26 décembre 1914 – Chablis – Une lettre

C’est une simple lettre, posée sur le coin d’une cheminée, au pied de la photo encadrée de deux enfants souriants au milieu des vignes. On peut y lire :

Je n’ai pas la chance de vous connaître, mais j’ai eu celle d’être aux côtés de votre fils durant ces derniers mois loin de chez lui. À l’heure où vous apprenez la plus terrible des nouvelles, je souhaiterais vous offrir humblement, par le biais de ce courrier, quelques moments supplémentaires avec Guillaume.

Votre fils nous a rejoints à la caserne d’Aubervilliers comme tant d’autres venus de toute la France pour faire leur devoir. Je sais que cette lettre n’a guère de sens dans les circonstances que vous traversez, mais sachez que dès l’instant où il a été à mes côtés, Guillaume a fait bien plus que ce qui lui était demandé. Chaque nuit, il a été là pour moi. Il m’a rassuré lorsque j’avais peur, épaulé lorsque nous devions accomplir les tâches les plus ardues, et fait rire lorsque j’en avais le plus besoin. Il l’a fait pour moi comme il l’a fait pour chacun des camarades que compte notre escouade.

Guillaume ne s’est jamais dérobé devant le danger, et en Belgique comme en France, il a été sous les obus et la mitraille avec un grand courage. Il a chargé la baïonnette au canon et a connu avec nous les moments les plus douloureux comme les plus grandes joies.

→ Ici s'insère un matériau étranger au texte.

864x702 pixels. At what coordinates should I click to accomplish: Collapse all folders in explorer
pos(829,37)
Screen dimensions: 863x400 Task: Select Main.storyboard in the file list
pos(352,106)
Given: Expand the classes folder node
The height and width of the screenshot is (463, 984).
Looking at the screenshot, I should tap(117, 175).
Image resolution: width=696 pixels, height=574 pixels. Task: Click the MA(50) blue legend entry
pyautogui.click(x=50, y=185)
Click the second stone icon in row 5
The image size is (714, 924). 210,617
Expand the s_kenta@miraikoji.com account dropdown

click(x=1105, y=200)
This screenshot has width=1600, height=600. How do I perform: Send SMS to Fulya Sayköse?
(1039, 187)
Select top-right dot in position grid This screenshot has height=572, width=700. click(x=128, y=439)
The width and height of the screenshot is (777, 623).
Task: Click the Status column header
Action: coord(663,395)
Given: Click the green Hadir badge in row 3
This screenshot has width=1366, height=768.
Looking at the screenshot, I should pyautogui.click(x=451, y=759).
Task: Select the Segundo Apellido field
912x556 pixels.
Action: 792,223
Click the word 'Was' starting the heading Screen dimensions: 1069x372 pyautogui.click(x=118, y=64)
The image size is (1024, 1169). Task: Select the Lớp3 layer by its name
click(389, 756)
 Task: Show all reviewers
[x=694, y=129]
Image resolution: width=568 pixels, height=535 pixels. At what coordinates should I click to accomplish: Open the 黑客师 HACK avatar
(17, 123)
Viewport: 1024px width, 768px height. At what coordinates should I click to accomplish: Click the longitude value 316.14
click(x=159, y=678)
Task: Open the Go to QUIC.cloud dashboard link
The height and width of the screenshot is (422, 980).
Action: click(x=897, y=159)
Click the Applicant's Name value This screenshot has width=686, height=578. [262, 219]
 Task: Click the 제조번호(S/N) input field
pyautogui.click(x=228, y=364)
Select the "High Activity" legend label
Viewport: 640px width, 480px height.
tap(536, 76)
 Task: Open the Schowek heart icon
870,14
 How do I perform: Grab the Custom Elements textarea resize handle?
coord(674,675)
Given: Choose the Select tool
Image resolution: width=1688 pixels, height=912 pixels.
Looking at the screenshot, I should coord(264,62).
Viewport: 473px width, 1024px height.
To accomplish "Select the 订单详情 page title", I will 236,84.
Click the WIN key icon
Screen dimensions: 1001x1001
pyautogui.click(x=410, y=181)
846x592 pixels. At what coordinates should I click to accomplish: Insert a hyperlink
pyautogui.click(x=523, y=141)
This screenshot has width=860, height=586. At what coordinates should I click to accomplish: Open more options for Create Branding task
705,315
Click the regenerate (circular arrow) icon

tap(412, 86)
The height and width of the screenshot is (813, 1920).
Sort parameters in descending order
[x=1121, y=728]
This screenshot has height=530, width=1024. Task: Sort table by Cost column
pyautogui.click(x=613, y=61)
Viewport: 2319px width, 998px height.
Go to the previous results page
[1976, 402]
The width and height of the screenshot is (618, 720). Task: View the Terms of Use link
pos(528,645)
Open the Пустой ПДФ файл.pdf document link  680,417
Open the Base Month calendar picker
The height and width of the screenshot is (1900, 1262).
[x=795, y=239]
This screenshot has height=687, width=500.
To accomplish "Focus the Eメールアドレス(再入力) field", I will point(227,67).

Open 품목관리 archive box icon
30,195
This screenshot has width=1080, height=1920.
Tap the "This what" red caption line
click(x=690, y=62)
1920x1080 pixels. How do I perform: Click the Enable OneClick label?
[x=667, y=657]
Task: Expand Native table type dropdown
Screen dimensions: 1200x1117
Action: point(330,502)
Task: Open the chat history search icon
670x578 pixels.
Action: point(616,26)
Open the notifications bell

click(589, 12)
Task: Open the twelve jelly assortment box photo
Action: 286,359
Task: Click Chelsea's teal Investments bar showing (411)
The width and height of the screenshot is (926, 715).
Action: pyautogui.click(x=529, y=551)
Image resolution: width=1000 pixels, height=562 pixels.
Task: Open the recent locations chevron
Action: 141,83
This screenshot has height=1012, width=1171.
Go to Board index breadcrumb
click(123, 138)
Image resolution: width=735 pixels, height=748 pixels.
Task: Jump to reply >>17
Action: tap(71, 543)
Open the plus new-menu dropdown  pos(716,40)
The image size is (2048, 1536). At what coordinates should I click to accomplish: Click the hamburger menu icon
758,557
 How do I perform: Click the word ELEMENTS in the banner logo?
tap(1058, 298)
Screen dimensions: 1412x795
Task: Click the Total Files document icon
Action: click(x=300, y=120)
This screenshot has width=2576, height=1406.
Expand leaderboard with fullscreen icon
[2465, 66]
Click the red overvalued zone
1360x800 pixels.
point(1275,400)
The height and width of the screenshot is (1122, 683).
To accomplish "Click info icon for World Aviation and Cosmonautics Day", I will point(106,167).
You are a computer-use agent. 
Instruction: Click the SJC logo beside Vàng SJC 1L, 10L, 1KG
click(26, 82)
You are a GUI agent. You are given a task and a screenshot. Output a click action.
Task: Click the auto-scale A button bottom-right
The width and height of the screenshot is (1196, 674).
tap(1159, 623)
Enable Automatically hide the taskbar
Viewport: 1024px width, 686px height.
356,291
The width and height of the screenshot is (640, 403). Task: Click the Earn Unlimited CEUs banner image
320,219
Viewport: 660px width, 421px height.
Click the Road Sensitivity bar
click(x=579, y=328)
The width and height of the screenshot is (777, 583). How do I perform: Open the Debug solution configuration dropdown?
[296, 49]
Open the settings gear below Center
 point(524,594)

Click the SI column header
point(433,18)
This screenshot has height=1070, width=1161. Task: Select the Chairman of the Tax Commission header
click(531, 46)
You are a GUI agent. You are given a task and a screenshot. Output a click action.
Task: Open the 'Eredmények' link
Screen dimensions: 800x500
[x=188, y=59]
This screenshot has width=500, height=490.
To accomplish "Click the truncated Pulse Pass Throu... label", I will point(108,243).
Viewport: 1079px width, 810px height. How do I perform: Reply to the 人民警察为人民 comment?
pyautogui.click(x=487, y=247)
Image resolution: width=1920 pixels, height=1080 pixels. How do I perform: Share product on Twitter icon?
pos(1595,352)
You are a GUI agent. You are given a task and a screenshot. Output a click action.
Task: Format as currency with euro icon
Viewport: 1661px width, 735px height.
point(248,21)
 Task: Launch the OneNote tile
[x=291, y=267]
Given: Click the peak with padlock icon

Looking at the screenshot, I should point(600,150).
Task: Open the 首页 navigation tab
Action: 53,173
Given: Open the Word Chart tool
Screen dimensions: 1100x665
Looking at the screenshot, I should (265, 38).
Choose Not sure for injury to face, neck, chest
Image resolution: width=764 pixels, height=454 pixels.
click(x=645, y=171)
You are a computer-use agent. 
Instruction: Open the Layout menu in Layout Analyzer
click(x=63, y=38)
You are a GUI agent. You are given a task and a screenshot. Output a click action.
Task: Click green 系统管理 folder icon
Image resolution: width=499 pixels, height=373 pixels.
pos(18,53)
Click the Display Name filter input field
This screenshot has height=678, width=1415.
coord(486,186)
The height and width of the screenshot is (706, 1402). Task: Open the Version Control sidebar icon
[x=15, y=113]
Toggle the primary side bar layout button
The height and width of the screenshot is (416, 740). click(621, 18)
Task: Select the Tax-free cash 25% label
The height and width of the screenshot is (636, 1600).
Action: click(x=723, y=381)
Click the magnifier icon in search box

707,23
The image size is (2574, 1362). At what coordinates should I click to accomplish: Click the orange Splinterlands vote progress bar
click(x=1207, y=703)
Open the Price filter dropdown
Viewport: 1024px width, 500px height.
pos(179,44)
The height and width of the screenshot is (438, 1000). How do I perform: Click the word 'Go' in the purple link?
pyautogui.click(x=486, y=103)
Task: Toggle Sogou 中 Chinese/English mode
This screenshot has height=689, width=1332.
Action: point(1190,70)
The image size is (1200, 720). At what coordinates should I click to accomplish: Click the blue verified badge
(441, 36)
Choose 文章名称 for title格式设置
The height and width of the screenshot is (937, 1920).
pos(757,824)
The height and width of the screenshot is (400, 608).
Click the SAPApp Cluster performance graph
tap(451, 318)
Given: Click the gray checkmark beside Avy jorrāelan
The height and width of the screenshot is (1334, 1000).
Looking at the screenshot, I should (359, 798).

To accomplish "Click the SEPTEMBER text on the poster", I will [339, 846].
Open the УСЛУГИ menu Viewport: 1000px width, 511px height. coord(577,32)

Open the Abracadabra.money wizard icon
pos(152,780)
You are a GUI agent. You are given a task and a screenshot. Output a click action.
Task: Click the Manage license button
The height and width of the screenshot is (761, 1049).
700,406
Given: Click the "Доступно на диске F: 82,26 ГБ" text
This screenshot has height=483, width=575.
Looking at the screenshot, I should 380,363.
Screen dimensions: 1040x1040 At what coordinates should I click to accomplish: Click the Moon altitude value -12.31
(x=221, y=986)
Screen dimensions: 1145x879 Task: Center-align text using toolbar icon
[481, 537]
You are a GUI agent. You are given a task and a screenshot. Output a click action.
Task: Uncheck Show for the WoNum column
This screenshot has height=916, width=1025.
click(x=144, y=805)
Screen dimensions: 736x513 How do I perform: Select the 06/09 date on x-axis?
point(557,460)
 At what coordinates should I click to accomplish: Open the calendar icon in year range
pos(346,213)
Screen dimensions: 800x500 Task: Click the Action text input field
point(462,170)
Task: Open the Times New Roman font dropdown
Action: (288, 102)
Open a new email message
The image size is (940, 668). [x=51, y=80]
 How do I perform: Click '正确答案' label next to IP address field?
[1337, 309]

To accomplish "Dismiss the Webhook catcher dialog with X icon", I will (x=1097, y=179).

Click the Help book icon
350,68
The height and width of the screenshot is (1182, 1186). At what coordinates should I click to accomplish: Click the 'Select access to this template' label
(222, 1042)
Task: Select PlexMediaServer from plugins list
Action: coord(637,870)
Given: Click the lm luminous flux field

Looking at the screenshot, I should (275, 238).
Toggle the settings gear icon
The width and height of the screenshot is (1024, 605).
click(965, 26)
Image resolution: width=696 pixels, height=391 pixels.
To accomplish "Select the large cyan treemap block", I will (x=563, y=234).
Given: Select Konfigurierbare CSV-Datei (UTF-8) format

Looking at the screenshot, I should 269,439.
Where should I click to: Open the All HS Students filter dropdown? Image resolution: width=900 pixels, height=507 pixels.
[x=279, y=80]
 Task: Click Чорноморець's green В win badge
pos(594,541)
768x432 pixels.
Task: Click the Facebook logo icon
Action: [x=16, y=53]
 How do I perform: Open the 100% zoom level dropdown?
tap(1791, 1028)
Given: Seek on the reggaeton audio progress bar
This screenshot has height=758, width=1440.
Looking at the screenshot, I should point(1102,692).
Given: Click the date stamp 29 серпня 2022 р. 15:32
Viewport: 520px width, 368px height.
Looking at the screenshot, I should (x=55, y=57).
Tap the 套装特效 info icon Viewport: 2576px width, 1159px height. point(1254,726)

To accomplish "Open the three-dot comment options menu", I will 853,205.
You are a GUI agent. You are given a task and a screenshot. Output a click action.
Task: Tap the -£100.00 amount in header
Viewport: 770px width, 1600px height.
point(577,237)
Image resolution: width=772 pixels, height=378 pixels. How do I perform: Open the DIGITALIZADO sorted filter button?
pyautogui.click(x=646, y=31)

J’emporte de votre fils l’image de cet ami, debout sous les étoiles, qui apprend aux pauvres citadins que nous sommes à reconnaître les cris des animaux nocturnes, avec la patience d’un professeur. J’emporte de lui son rire et vous envie d’avoir eu la chance de l’entendre durant bien des années quand je n’ai pu le partager avec lui que quelques mois.

J’imagine que vous souhaitez connaître le sort de votre fils, et que le rapport que vous avez reçu vous indiquera qu’il est “tombé à l’ennemi”. Sachez que Guillaume a été touché alors qu’il s’assurait, à côté de moi, du bon état de nos défenses. Il a reçu une balle avant d’avoir pu se mettre à l’abri, et jusqu’au bout, nous avons pu parler avec lui. Sachez que ses dernières paroles ont été pour sa famille.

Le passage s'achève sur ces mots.